Ergebnis des Projekts, das vom Verbraucherschutzministerium NRW gefördert wurde, ist das Praxishandbuch für Familienzentren „Über Geld spricht man doch!". Darin werden Praxisbeispiele gegeben, wie Eltern und Kinder den richtigen Umgang mit Geld erlernen können. Die Erzieherinnen erfahren, wie man Familien im Alltag unterstützen kann. Dafür werden ganz konkrete Beispiele gegeben, von der Steuererklärung über das Führen eines Haushaltsbuchs bis zu dem Thema gesund und günstig kochen.

 

„Kinder werden von der Wirtschaft immer früher als Konsumenten entdeckt. Diesen verlockenden Angeboten dürfen Eltern nicht immer nachgeben, sondern sie müssen dem etwas entgegensetzen", erklärt Prof. Dr. Stefanie Bödeker die Bedeutung des Projekts. Kompetenz in finanziellen Fragen sei heute wichtiger denn je. „Die Verbraucher müssen heute viel besser informiert sein als früher", sagt Bödeker.

 

Das unterstreicht auch der Staatssekretär im Verbraucherschutzministerium NRW, Udo Paschedag. „Nur informierte Verbraucher sind starke Verbraucher", sagt er. „Die Wirtschafts- und Finanzkrise hat gezeigt, dass wir die Verbraucherinnen und Verbraucher und vor allem die Familien stärken müssen - vom täglichen Umgang mit Geld bis hin zur Beratung bei Finanzdienstleistungen."

 

In allen fünf Regierungsbezirken entwickelten und erprobten 36 Familienzentren verschiedene Angebote und Maßnahmen. Begleitend zur Praxisphase führte die Hochschule Fortbildungen für die Mitarbeiterinnen der Familienzentren durch.
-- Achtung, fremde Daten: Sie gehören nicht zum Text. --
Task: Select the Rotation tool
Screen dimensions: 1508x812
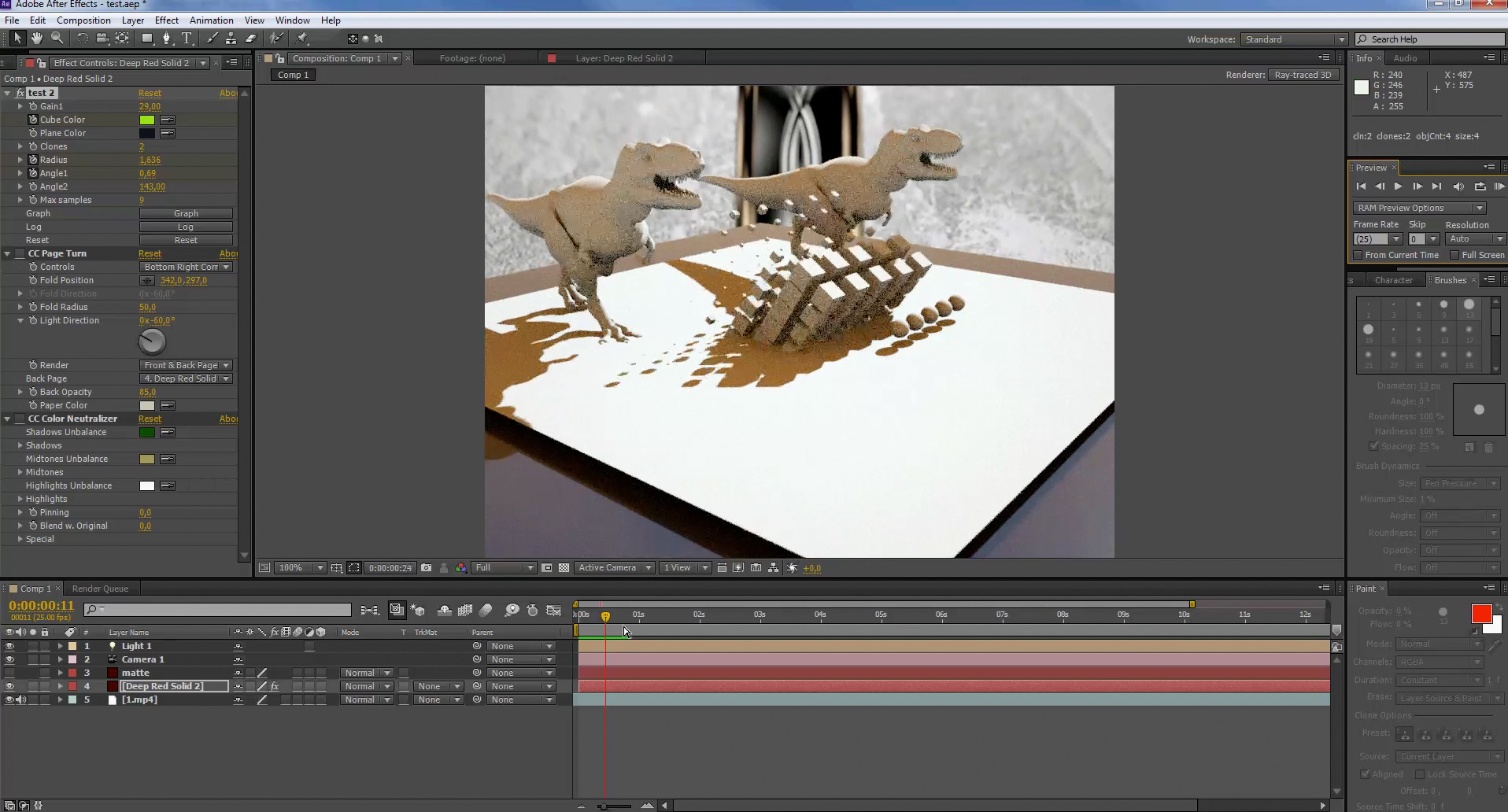Action: click(82, 38)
Ihnen sollte es erleichtert werden, mit Eltern über das Tabu-Thema Geld ins Gespräch zu kommen. „Wir halten die Familienzentren für einen wichtigen Ort für die Vermittlung dieser Kompetenzen, weil sie täglich mit jungen Eltern umgehen", erklärt Meike Hamacher, Mitarbeiterin des Projekts.